How Injured Racehorses Might Save Your Knees
A runner with a torn tendon has reason to envy a racehorse with the same affliction: horses have treatment options not available to human patients–most notably, injections of adult stem cells that appear to spur healing in these animals with shorter recovery time than surgical treatments. Now the same stem-cell therapies used routinely in competitive horses and increasingly in dogs are beginning to make their way into human testing.
Human stem-cell treatments are advancing quickly in many areas: therapies using adult stem cells derived from both fat and bone marrow are currently being tested for a variety of ailments, including Crohn’s disease, heart disease, and diabetes. (Bone-marrow-derived stem-cell transplants have been used for decades to treat blood diseases and some cancers.) But when it comes to orthopedic injuries, such as torn tendons, fractures, and degenerating cartilage, veterinary medicine has outpaced human care.
Veterinarians and private companies have aggressively tested new treatments for the most common injuries in racehorses, in large part because these animals are so valuable and can be so severely incapacitated by these wounds. “Soft-tissue injury is the number-one injury competitive horses will suffer and can end a thoroughbred horse’s career,” says Sean Owens, a veterinarian and director of the Regenerative Medicine Laboratory, at the University of California, Davis. Veterinary medicine also has much more lax regulations when it comes to treating animals with experimental therapies, allowing these treatments to move rapidly into routine clinical use without clinical trials. “Regulatory oversight of veterinary medicine is minimal,” says Owens. “For the most part, the USDA [U.S. Department of Agriculture] and the FDA [Food and Drug Administration] have not waded into the regulatory arena for us.”
Owens’s newly created research center aims to move both animal and human stem-cell medicine forward by conducting well-controlled trials not often performed elsewhere. “Part of our mission is to do basic science and clinical trials and also improve ways of processing cells,” says Owens. The center has a number of ongoing clinical trials in horses–one for tendon tears and one for fractured bone chips in the knee–that are run in a similar way to human clinical trials. The goal is to develop better treatments for horses, as well as to leverage the results to support human studies of the same treatments. Owens is partnering with Jan Nolta,director of the Stem Cell Program, at UC Davis, who will ultimately oversee human testing.
A handful of studies in animals have shown that these stem-cell therapies are effective, allowing more animals to return to racing, reducing reinjury rates, and cutting healing times. VetCell, a company based in the United Kingdom that derives stem cells from bone marrow, has used its therapy on approximately 1,700 horses to date. In a study of 170 jumping horses tracked through both treatment and rehabilitation, researchers found that nearly 80 percent of them could return to racing, compared with previously published data showing that about 30 percent of horses given traditional therapies could return to racing. After three years, the reinjury rate was much lower in stem-cell-treated animals–about 23 percent compared with the published average of 56 percent, says David Mountford, a veterinary surgeon and chief operating officer at VetCell.

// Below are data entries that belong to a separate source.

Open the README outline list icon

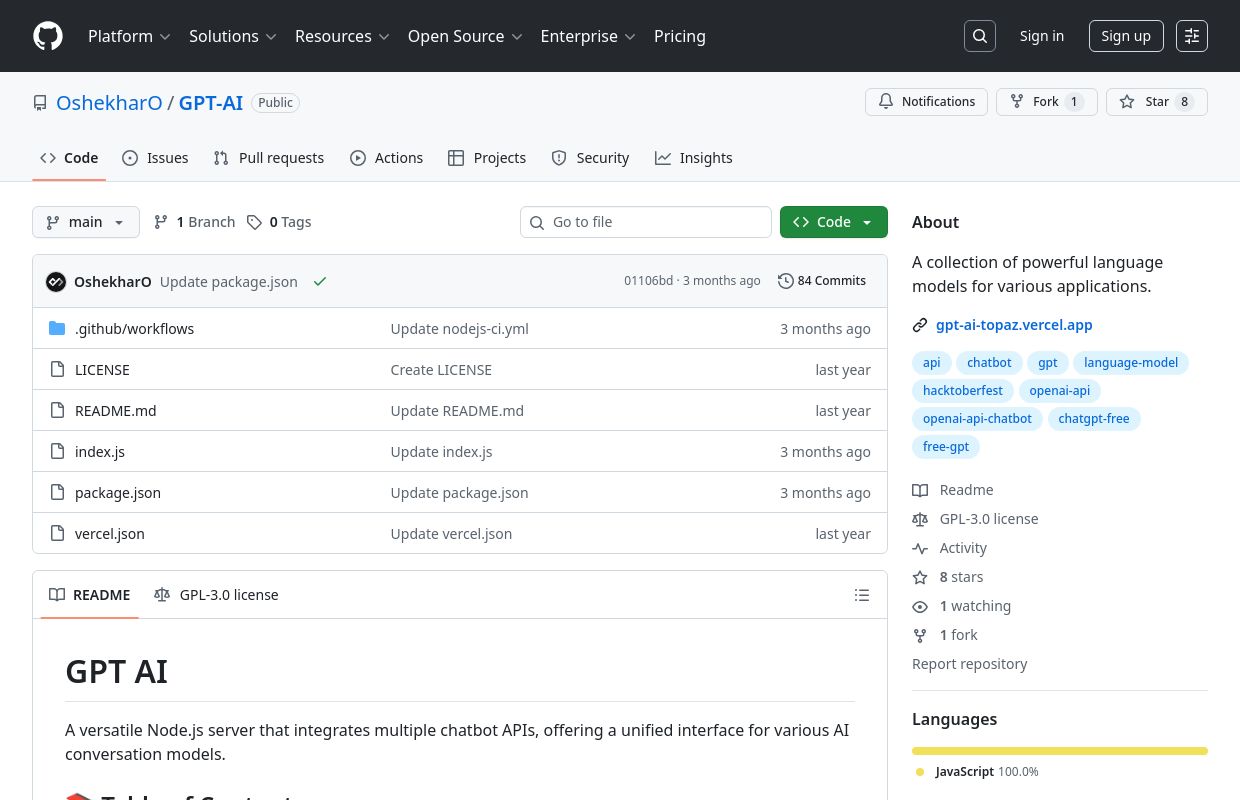coord(862,595)
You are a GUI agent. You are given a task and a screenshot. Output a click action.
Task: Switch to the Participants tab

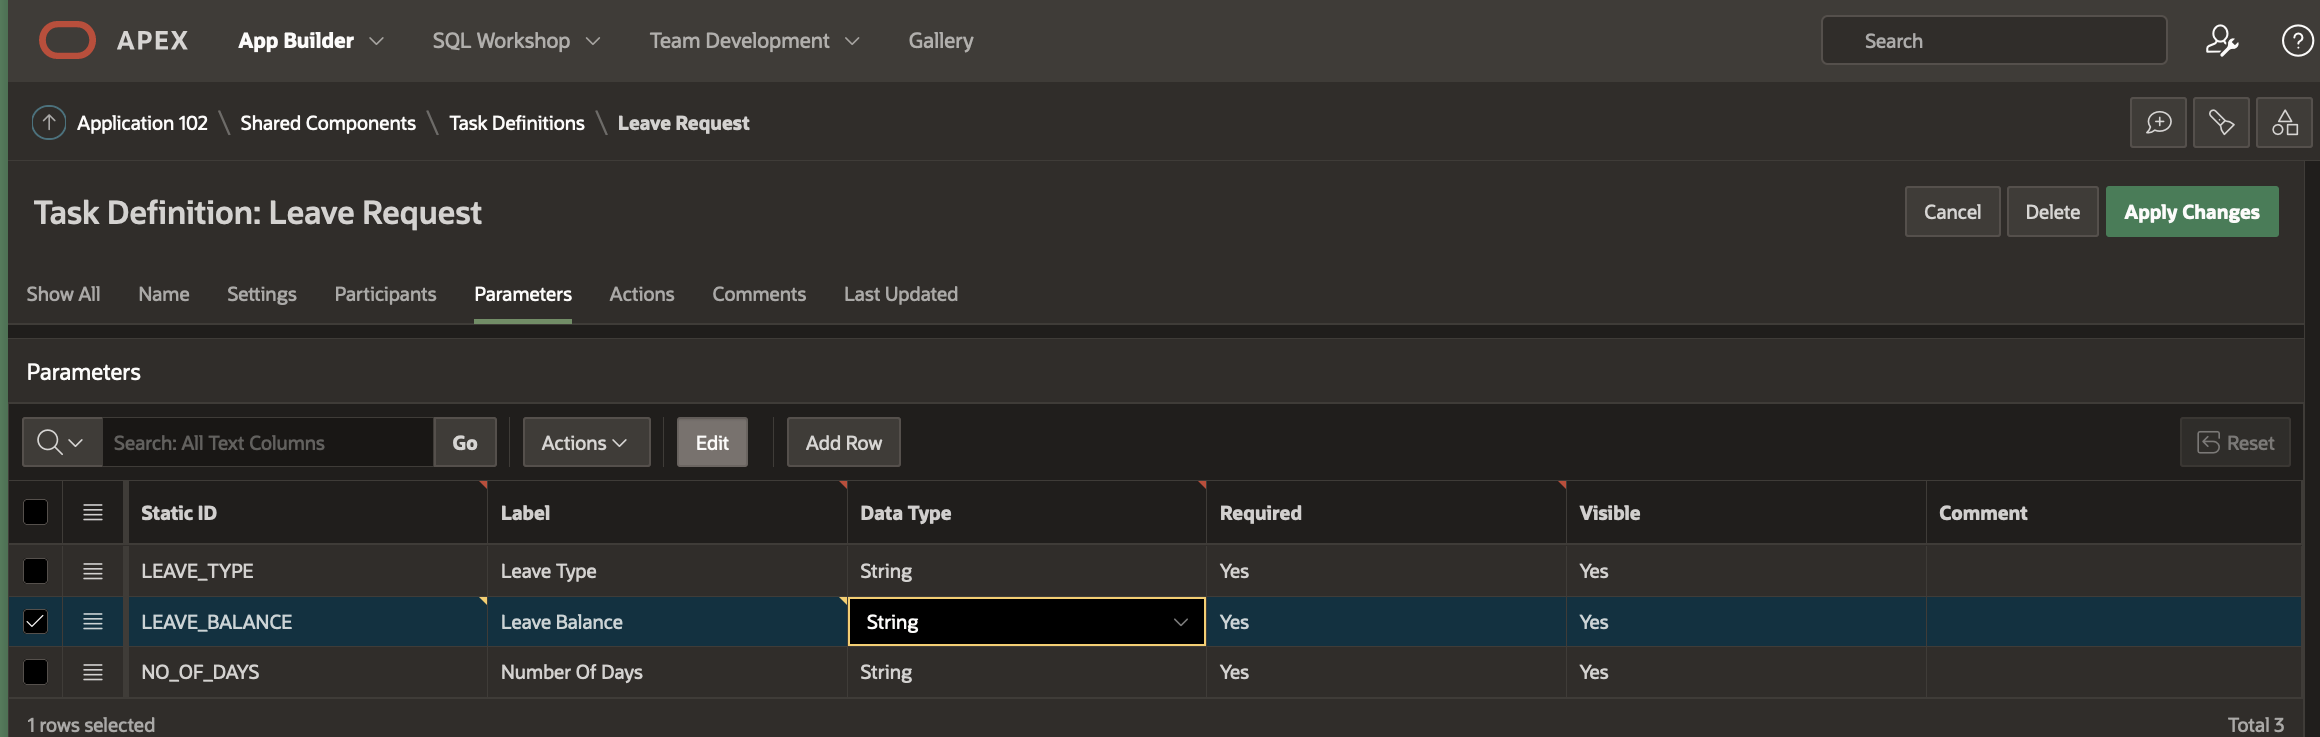tap(385, 294)
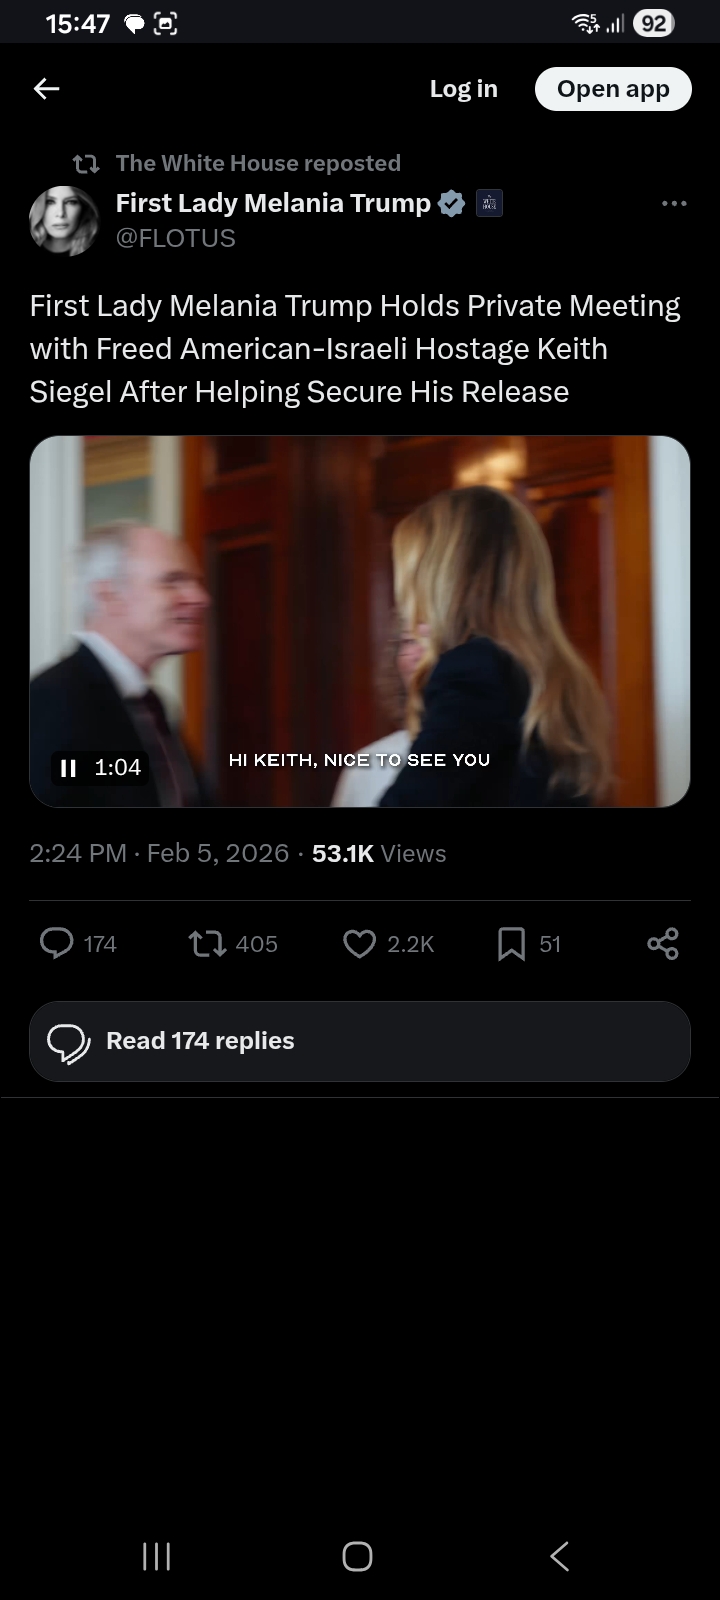Tap the reply speech bubble icon
This screenshot has height=1600, width=720.
pos(57,943)
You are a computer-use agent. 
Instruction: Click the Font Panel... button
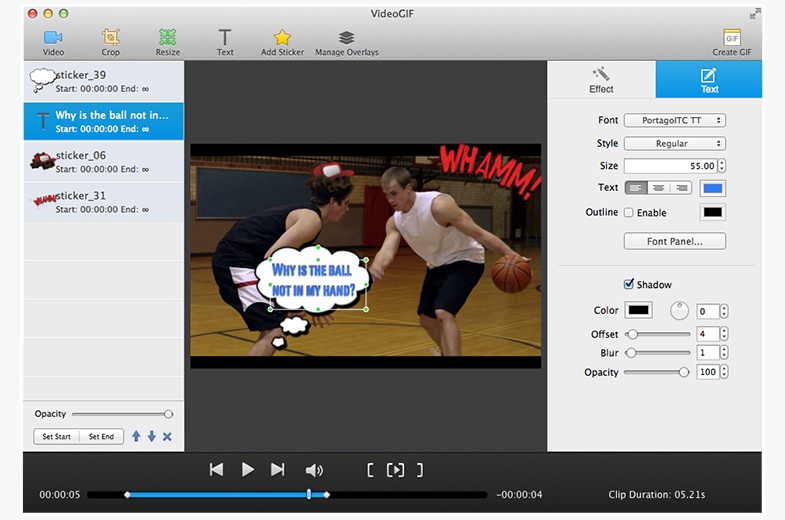click(674, 241)
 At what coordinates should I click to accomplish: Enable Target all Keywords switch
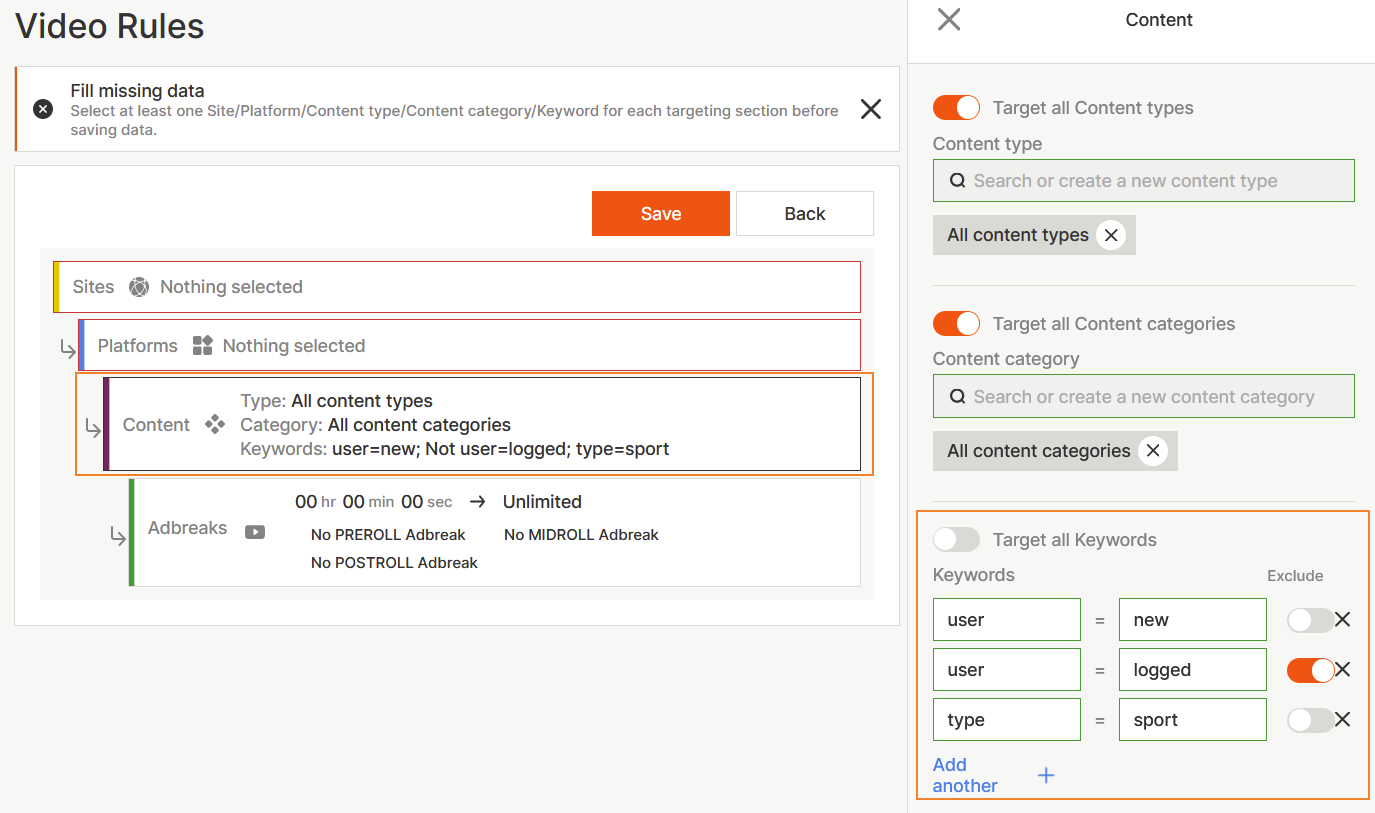click(x=956, y=540)
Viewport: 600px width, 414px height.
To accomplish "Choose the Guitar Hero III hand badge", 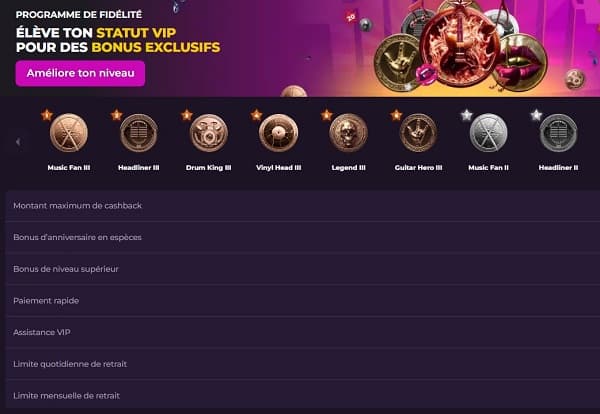I will [418, 133].
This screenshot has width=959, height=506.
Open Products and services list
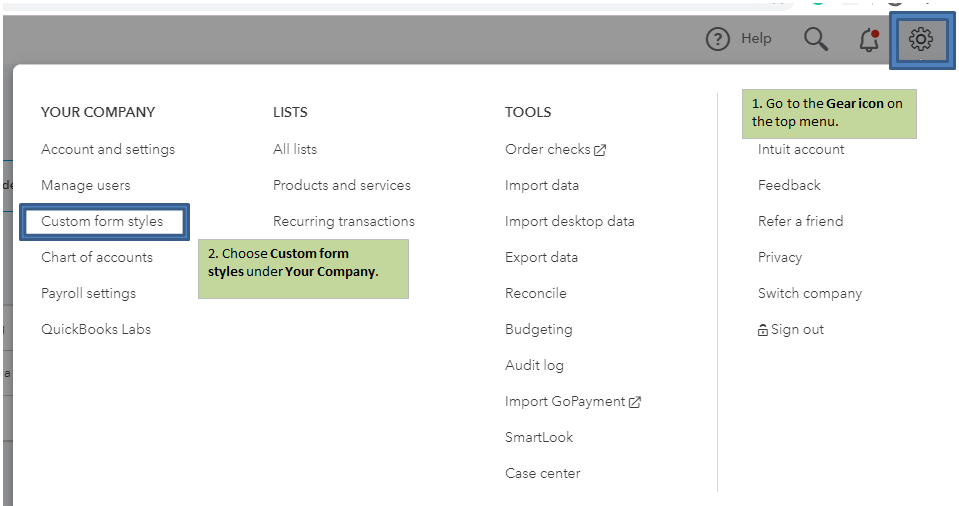point(342,185)
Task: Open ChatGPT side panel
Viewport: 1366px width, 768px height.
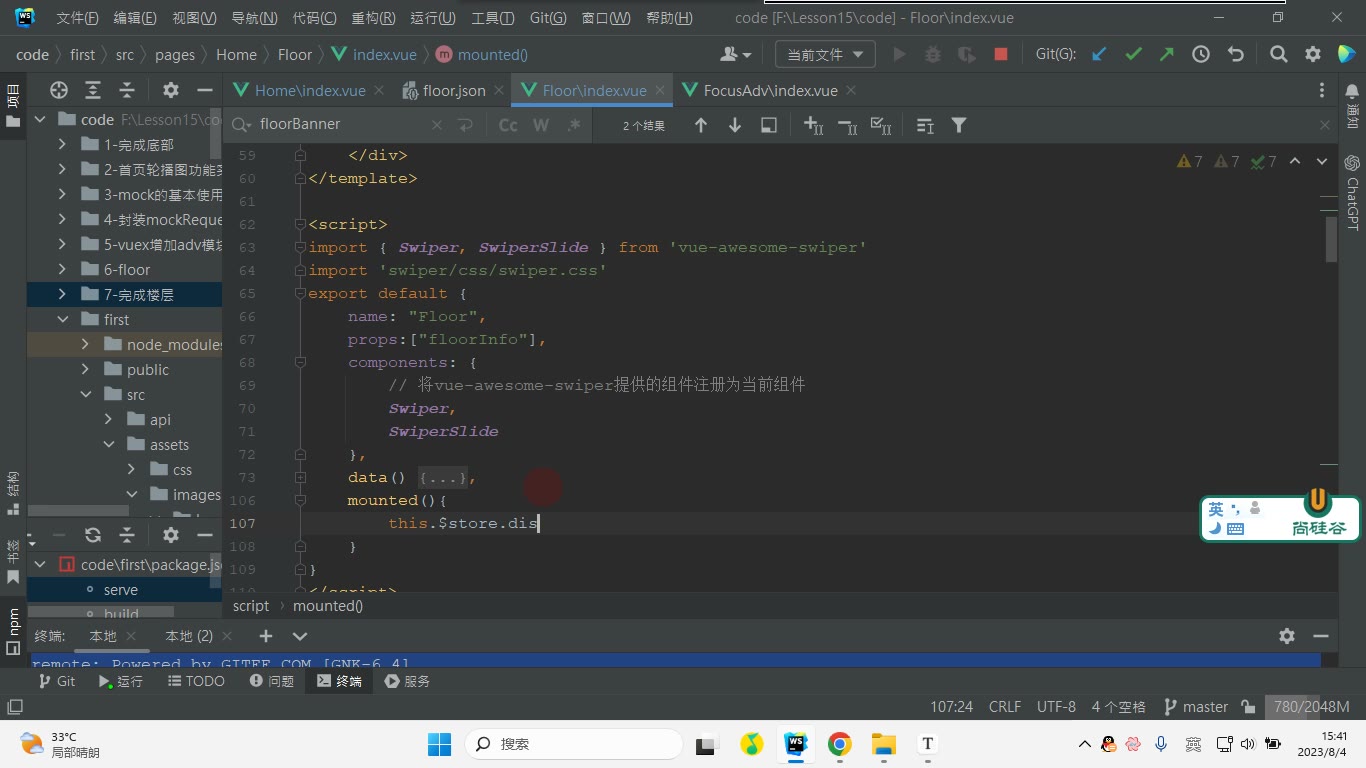Action: tap(1352, 192)

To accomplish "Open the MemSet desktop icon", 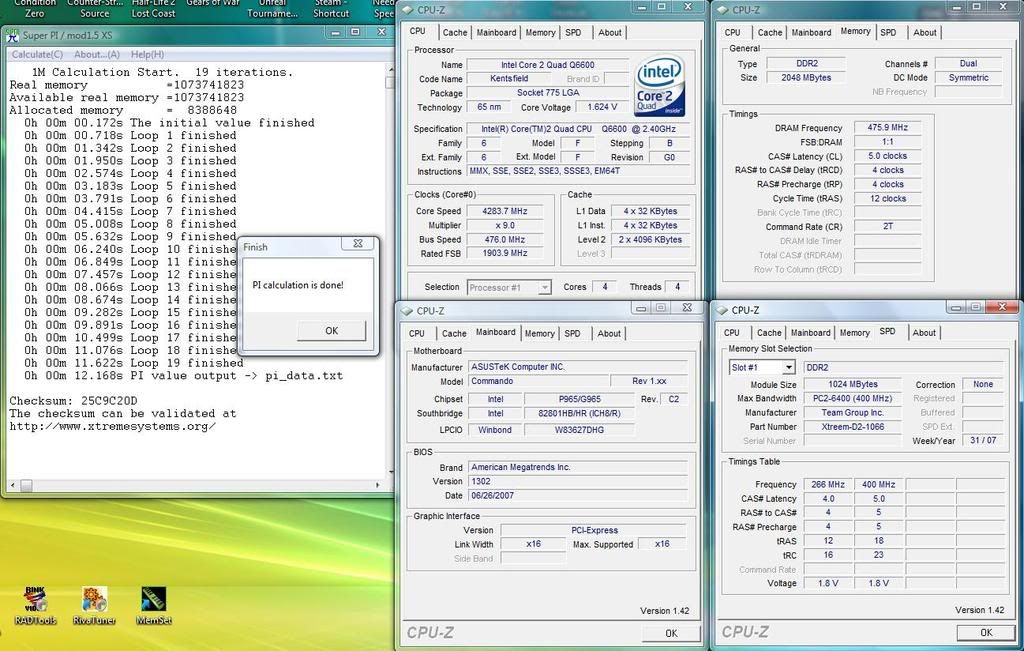I will tap(153, 600).
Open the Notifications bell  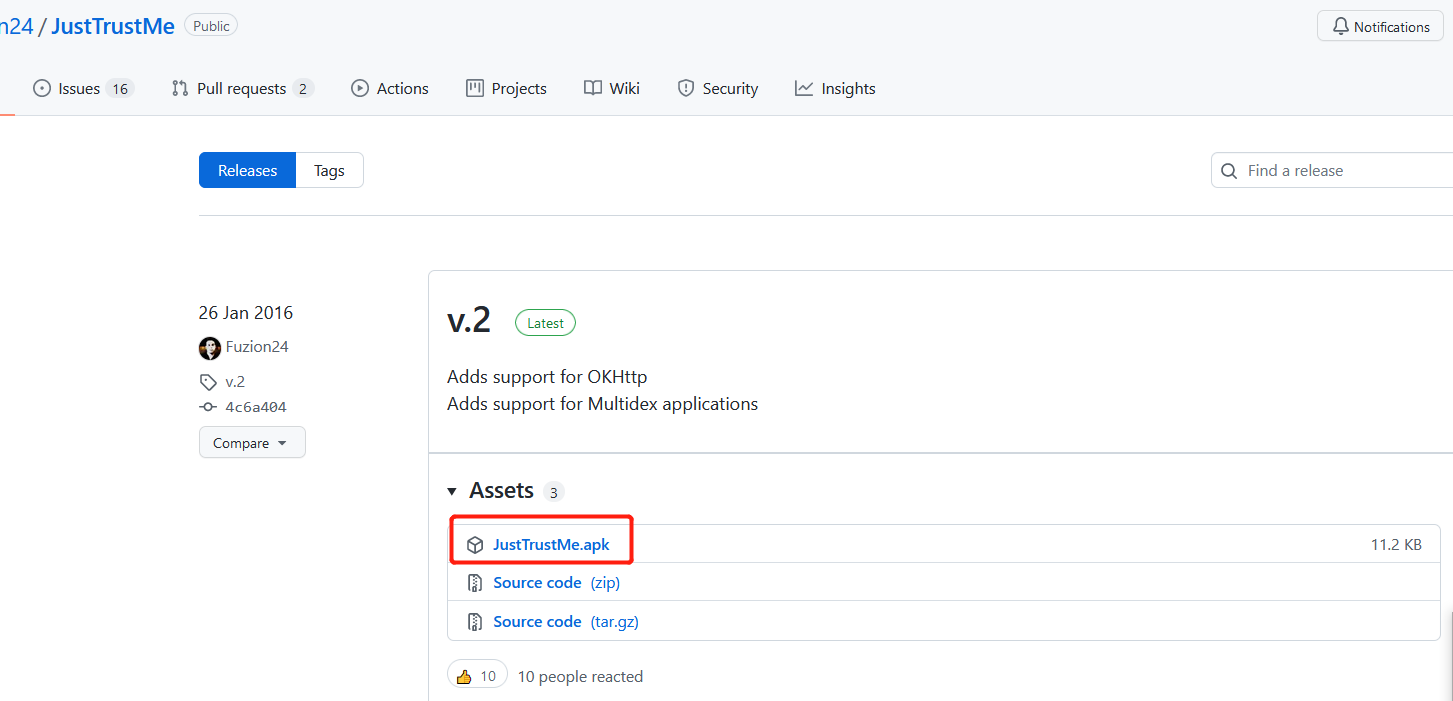tap(1380, 26)
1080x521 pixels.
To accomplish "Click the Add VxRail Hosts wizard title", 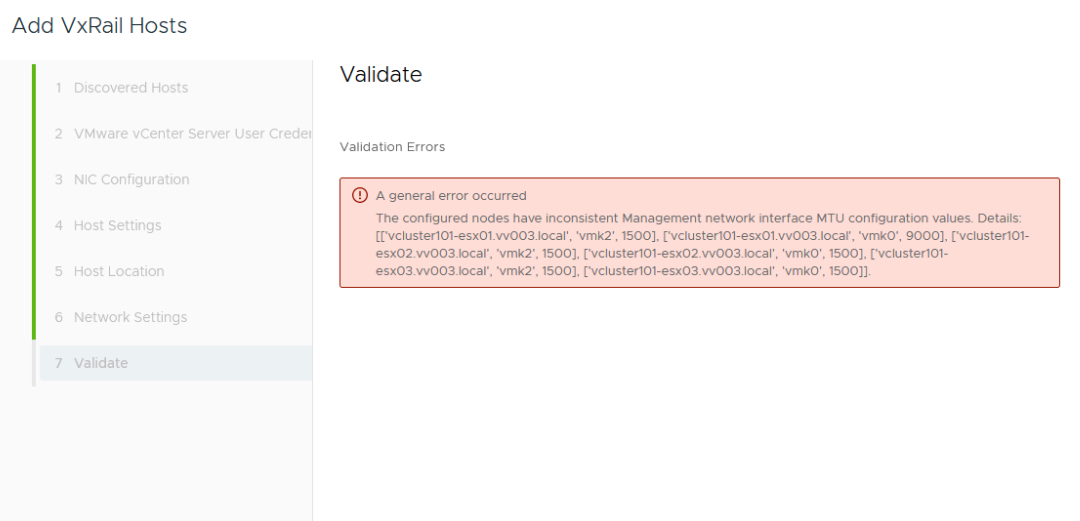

While scientists still don’t know exactly how the cells aid repair of the different types of injuries, for tendon tears, initial studies show that stem cells appear to help the tissue regenerate without forming scar tissue.
Mountford says that the company chose to focus on tendon injuries in horses in part because they so closely resemble injuries in humans, such as damage to the Achilles tendon and rotator cuff. For both people and horses, tendon tears trigger the formation of scar tissue, which has much less tensile strength and elasticity than a healthy tendon. “It becomes a weak spot and prone to injury,” says Owens.
Next year, VetCell plans to start a human clinical trial of its stem-cell treatment for patients with degeneration or damage of the fibers of the Achilles tendon. As in the horse therapy, stem cells will be isolated from a sample of the patient’s bone marrow, then cultured and resuspended in a growth medium also derived from the patient. Surgeons will then inject the solution into the area of damage, using ultrasound imaging to guide the needle to the correct location. “Our long-term goal is to use it to treat a number of tendon injuries,” says Mountford.
Stem-cell therapies also show promise for arthritis. Vet-Stem, a California-based company that uses stem cells isolated from fat rather than bone marrow, has shown in a placebo-controlled trial that the treatment can help arthritic dogs. “About 200,000 hip replacements are done every year in humans,” says Robert Harman, a veterinarian and founder of the company. “That’s a very good target for someone to look at cell therapy.”
For osteoarthritis, the stem cells seem to work not by regenerating the joint, but by reducing inflammation. “But in the last couple of years, evidence has come out that the cells we use reduce inflammation and pain, and help lubricate the joint,” says Harman.
While Vet-Stem does not plan to move into human testing, Cytori, a company based in San Diego, has developed a device for isolating stem cells from fat in the operating room. (Vet-Stem does the procedure manually: veterinarians collect a fat sample from the animal and then send it to the company for processing.) Cytori’s device is currently approved for use for reconstructive surgeries in Japan but not yet in the United States.